» **What is being asked**
Duplicate the entries verbatim, from the line containing "You are a computer-use" through the end of the entries, leaving out the pictures.
---------- Available records ----------
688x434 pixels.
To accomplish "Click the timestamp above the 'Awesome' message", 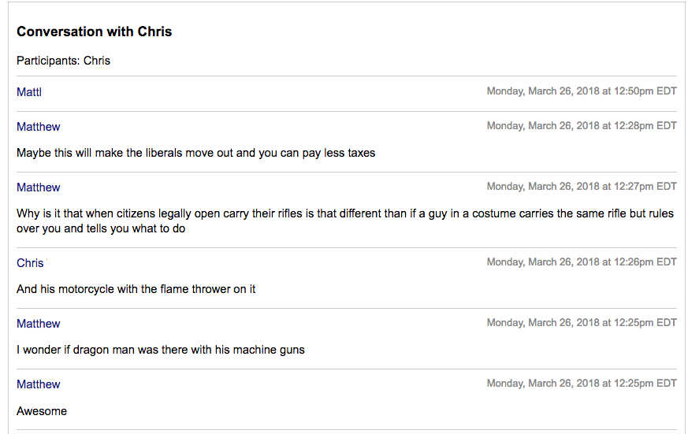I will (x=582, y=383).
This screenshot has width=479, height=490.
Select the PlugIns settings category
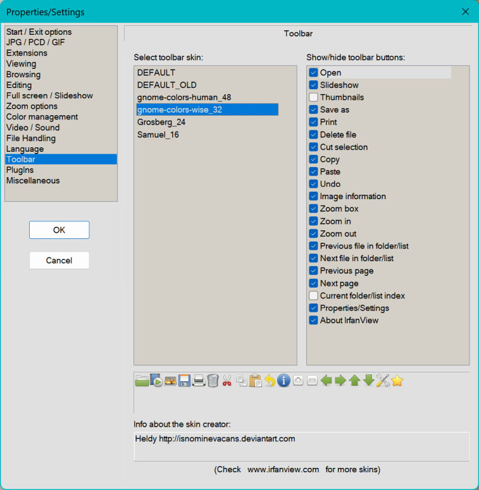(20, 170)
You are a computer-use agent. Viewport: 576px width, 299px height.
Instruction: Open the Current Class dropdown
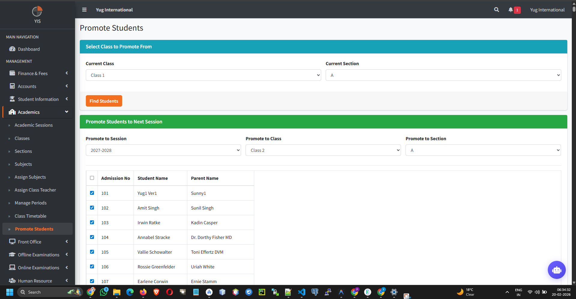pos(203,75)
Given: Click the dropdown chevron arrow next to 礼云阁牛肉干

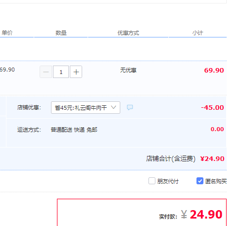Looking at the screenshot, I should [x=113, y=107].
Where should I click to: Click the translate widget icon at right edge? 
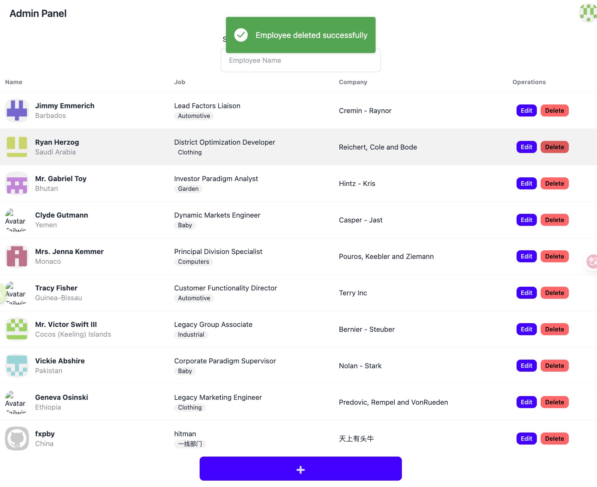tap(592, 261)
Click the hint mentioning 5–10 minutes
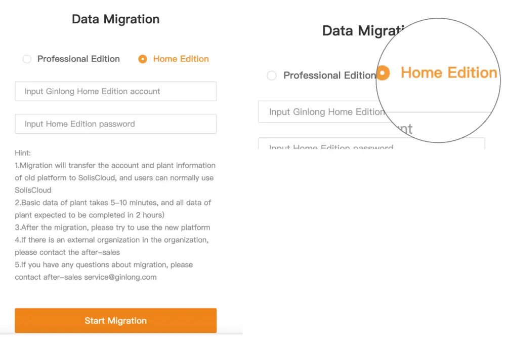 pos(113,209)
----------
» **Result**
You are a computer-use agent. Viewport: 576px width, 299px height.
Instruction: Open the Current Class dropdown
pos(203,75)
Given: Click the dropdown chevron arrow next to 礼云阁牛肉干

Looking at the screenshot, I should [x=113, y=107].
Where should I click to: Click the translate widget icon at right edge? 
tap(592, 261)
Click the hint mentioning 5–10 minutes
 pos(113,209)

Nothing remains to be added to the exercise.